In concatenative systems, actual voice segments (such as syllables or parts of syllables), are recorded and pieced together to produce the intended utterance. Depending on a variety of factors-how large the segments are, how many segments are stored, how the segments are represented and many others-concatenative systems can produce quite natural-sounding voice quality, capturing much of the voice quality of the original speaker. However, because these systems often depend so critically on the speaker(s) from whom the units were extracted, generating a variety of voices and speech styles (e.g., whispering) can be difficult, and each new voice or style may require extracting an entirely new set of voice segments from the model speaker. Also, depending on the strategy, it is often difficult to express the rules responsible for generating the overall prosody; while a given system may produce quite natural voice quality, it may also produce unnatural prosody. For example, the voice may be clear, yet the intonation and rhythm may make it sound very unnatural. Finally, again depending on the details of the approach, memory requirements for concatenative systems can be excessive (1.5 megabytes of memory for each second of speech), even when only a small number of voices are provided. [7]

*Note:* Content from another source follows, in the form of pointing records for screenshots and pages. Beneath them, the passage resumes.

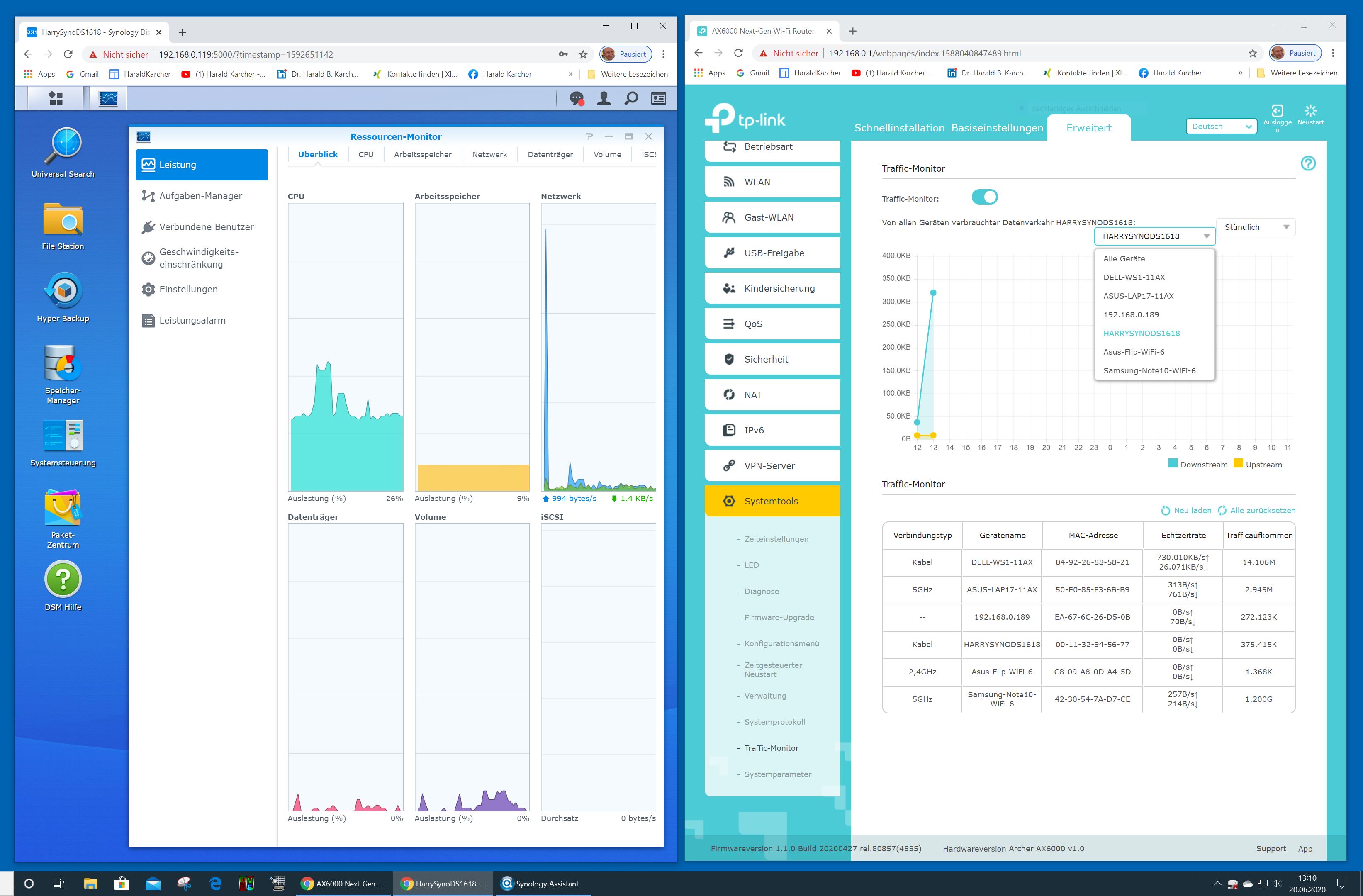Click the DSM user options icon
Image resolution: width=1363 pixels, height=896 pixels.
pyautogui.click(x=604, y=99)
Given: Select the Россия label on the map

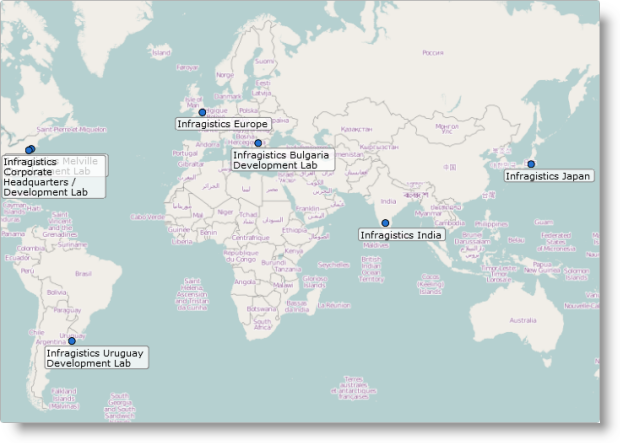Looking at the screenshot, I should 432,53.
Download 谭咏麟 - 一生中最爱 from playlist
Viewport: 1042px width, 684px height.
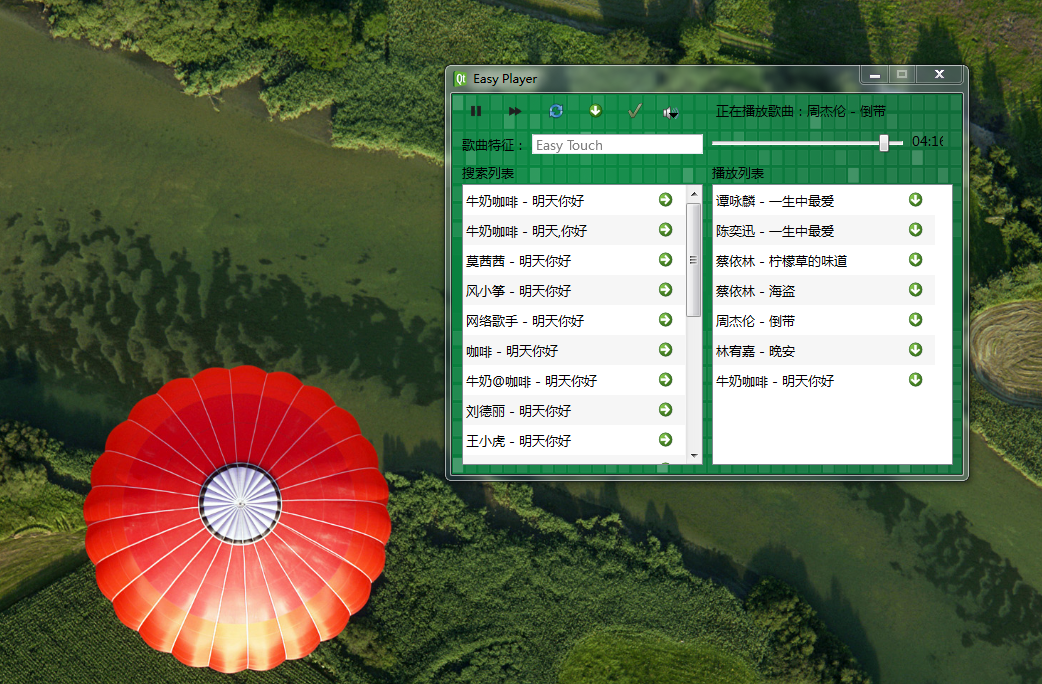[915, 200]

Rule-based synthesizers utilize some variation of formant synthesis (the vocal tract is defined by its resonant frequencies - its "formants"). In rule-based systems, the acoustic parameter values (frequencies, bandwidths, amplitudes) for the utterance are generated entirely by algorithmic means and capture the perceptual cues for reproducing the spoken utterance. A set of voice filters modifies these cues in accordance with the values specified for a number of parameters (i.e. gender, breathiness, roughness, and pitch) to produce the desired voice quality. A synthesizer then generates the final speech waveform from the parameter values. [7]

Concatenative and rule-based systems each have their respective advantages. Rule-based approaches require more extensive knowledge and understanding of the sound patterns of speech than do concatenative approaches. While acquiring this knowledge can be expensive and time-consuming, rule-based approaches have the advantage that the system is based on underlying linguistic models.

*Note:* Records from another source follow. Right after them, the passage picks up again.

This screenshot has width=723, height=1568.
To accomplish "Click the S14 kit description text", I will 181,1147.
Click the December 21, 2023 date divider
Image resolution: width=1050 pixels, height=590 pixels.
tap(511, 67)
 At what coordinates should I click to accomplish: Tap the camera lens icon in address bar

A number of synthesizers are commercially available. AAC voice output is currently standardized on DECTalk™. DECTalk™ is a rule-based voice synthesizer that runs on Windows 95, 98, NT, 2000 and Windows CE personal computers (PCs). DECTalk™ offers nine different voices (four male, four female, one child) as well as sentence rhythm and intonation and takes into consideration surrounding words and their effects or individual pronunciations. [6]

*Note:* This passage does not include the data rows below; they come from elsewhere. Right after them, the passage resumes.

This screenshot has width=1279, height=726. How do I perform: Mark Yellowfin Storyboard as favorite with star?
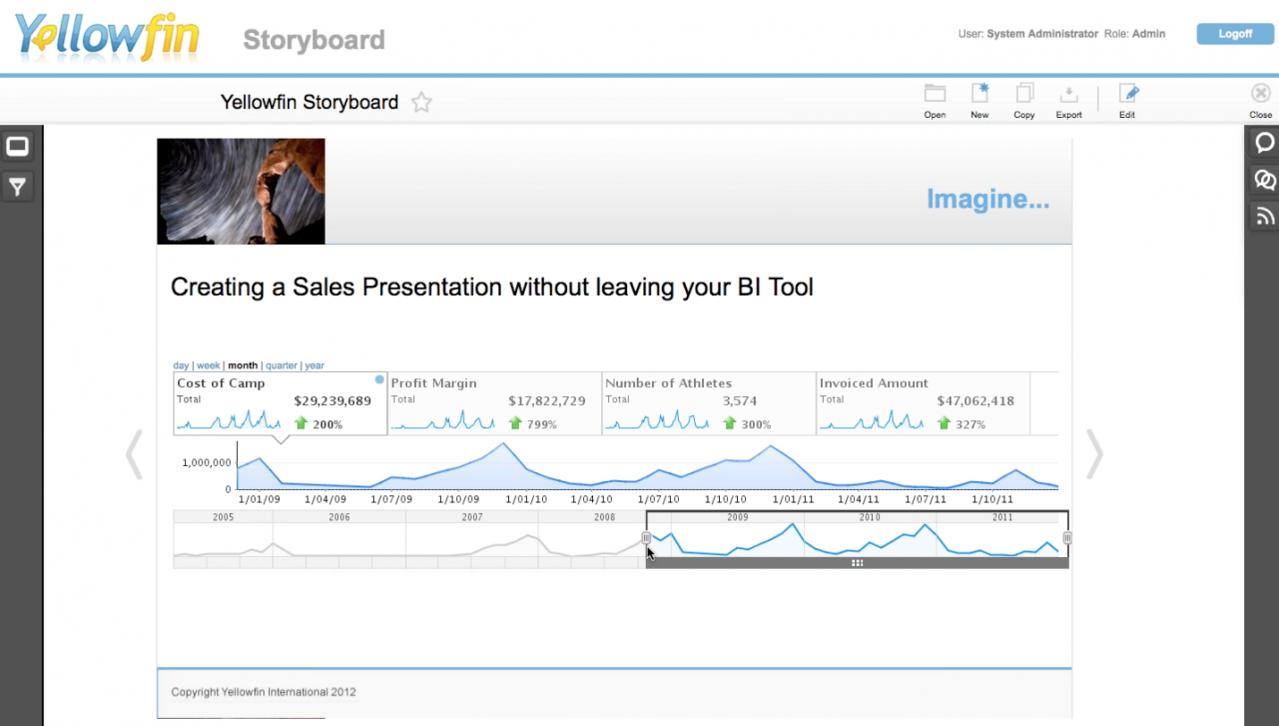click(422, 102)
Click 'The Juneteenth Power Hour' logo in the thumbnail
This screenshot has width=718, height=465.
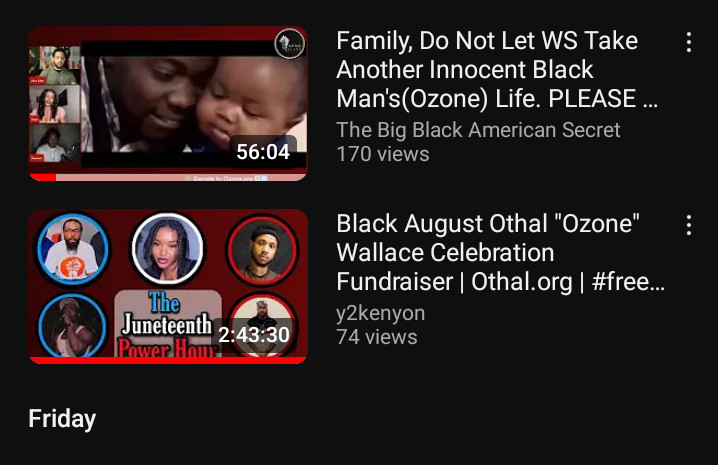point(168,324)
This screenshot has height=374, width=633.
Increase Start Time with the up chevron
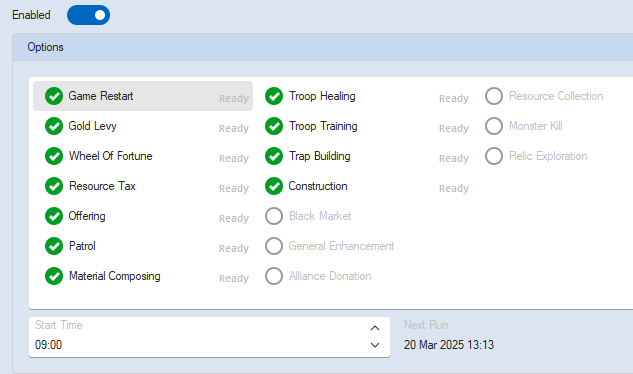[375, 328]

DoubleTalk™ is a rule-based text-to-speech synthesizer that operates on Apple and IBM-compatible personal computers. DoubleTalk™ features 8 voices and includes the option of digitized speech playback. Currently DoubleTalk™ is used to provide computer speech output for individuals who are blind or who have low vision. [8]

ETI-Eloquence™ is another rule-based speech synthesizer used much less commonly in AAC. ETI-Eloquence runs on Windows 95, 98, CE and NT based PCs and UNIX platforms (Solaris, AIX, Linux). A Windows compatible sound card or any audio output device with Windows drivers is required for use. [7]

The Microsoft® Speech SDK 5.0 supports continuous speech recognition, concatenative text-to-speech voice synthesis and for Voice Xtensible Mark-up Language (VoiceXML, similar to the HyperText Mark-up Language HTML used to create web pages). [9] Multiple applications can share speech resources on the computer. Microsoft Speech versions are available for download on the Microsoft Agent website.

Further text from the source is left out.